▸ **DATA IN THIS EXERCISE**
________________________

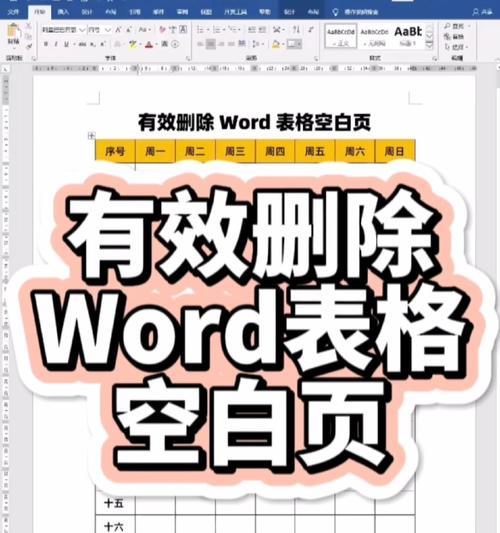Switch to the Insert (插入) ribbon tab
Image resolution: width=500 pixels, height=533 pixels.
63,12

________________________

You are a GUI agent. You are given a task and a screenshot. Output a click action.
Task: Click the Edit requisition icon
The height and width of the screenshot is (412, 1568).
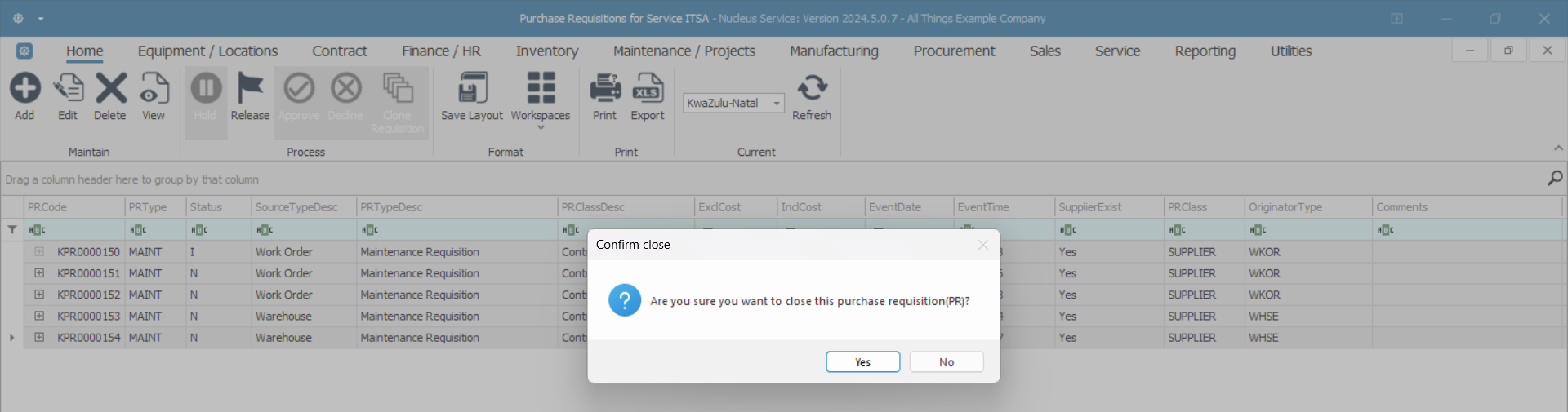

________________________

▸ **TASK TO CARRY OUT**
Copy the data from the line with "You are a GUI" to the line with "The height and", word for word.

▸ **WRITTEN RESPONSE**
You are a GUI agent. You are given a task and a screenshot. Output a click action.
Task: Click the Edit requisition icon
The height and width of the screenshot is (412, 1568).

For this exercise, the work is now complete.